Work task
Repeat every record below exactly, omitting any pictures.
***** Data records
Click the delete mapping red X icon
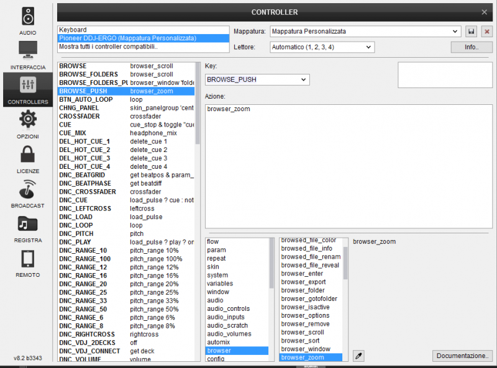 pos(486,31)
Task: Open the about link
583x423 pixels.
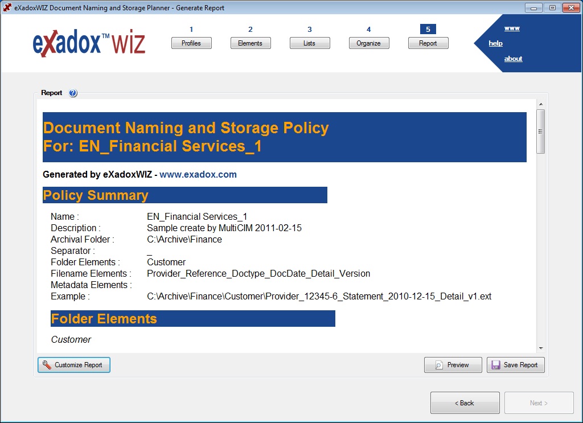Action: [x=513, y=59]
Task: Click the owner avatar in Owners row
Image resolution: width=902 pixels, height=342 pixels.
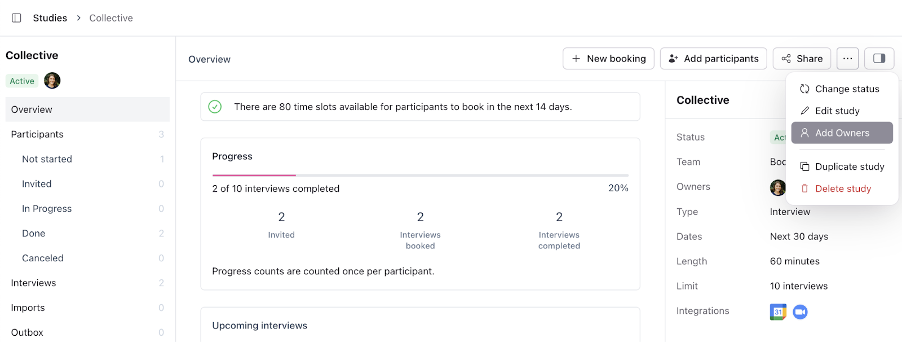Action: [777, 187]
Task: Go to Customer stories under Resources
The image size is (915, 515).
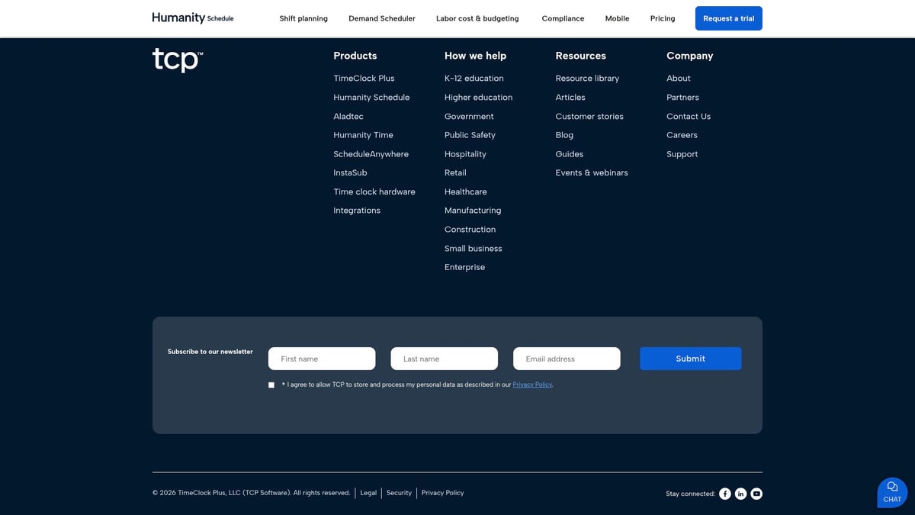Action: 589,116
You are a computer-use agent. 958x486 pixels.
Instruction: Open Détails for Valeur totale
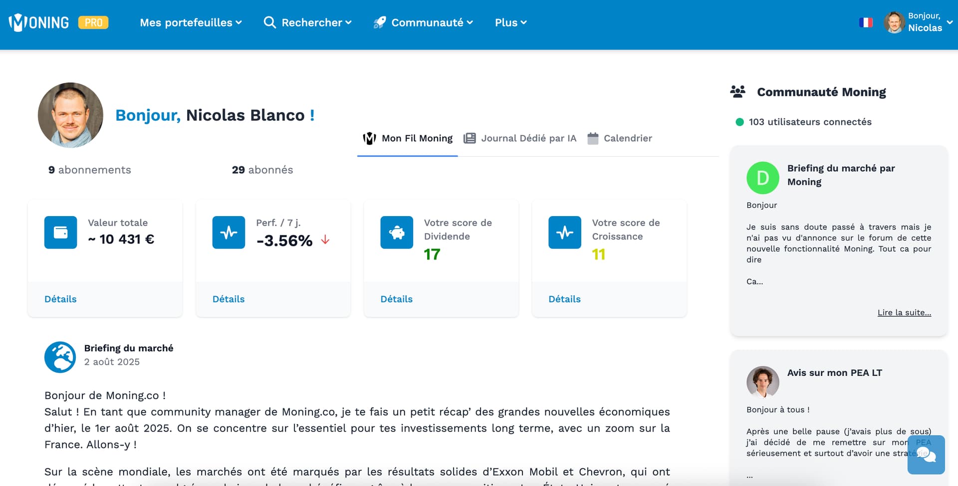60,299
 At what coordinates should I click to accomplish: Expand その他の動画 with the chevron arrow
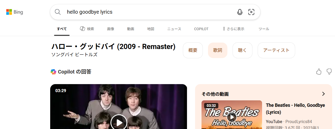pos(323,94)
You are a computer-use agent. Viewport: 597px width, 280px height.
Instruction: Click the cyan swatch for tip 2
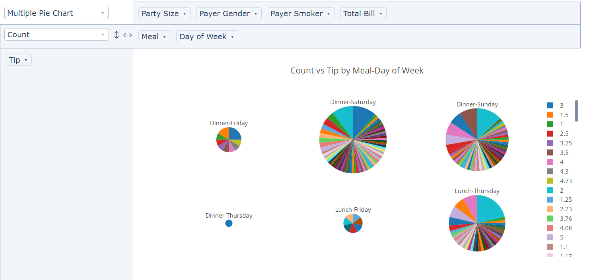point(550,190)
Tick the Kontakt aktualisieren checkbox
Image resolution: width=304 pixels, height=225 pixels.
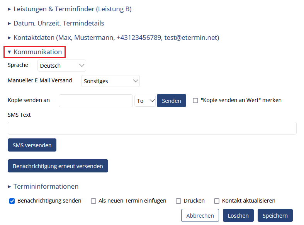tap(217, 201)
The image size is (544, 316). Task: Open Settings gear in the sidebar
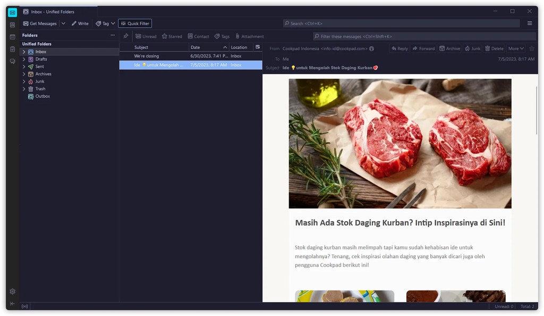click(x=12, y=291)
**********
Task response
Click the delete mapping red X icon
 pos(486,31)
Task: Open the about link
583x423 pixels.
Action: [x=513, y=59]
Task: Click the owner avatar in Owners row
Image resolution: width=902 pixels, height=342 pixels.
Action: [777, 187]
Task: Go to Customer stories under Resources
The image size is (915, 515).
Action: 589,116
You are a computer-use agent. 958x486 pixels.
Instruction: Open Détails for Valeur totale
60,299
 At what coordinates should I click to accomplish: Expand その他の動画 with the chevron arrow
pos(323,94)
You are a computer-use agent. Viewport: 597px width, 280px height.
Instruction: Click the cyan swatch for tip 2
point(550,190)
Tick the Kontakt aktualisieren checkbox
Image resolution: width=304 pixels, height=225 pixels.
tap(217, 201)
The image size is (544, 316). Task: Open Settings gear in the sidebar
click(x=12, y=291)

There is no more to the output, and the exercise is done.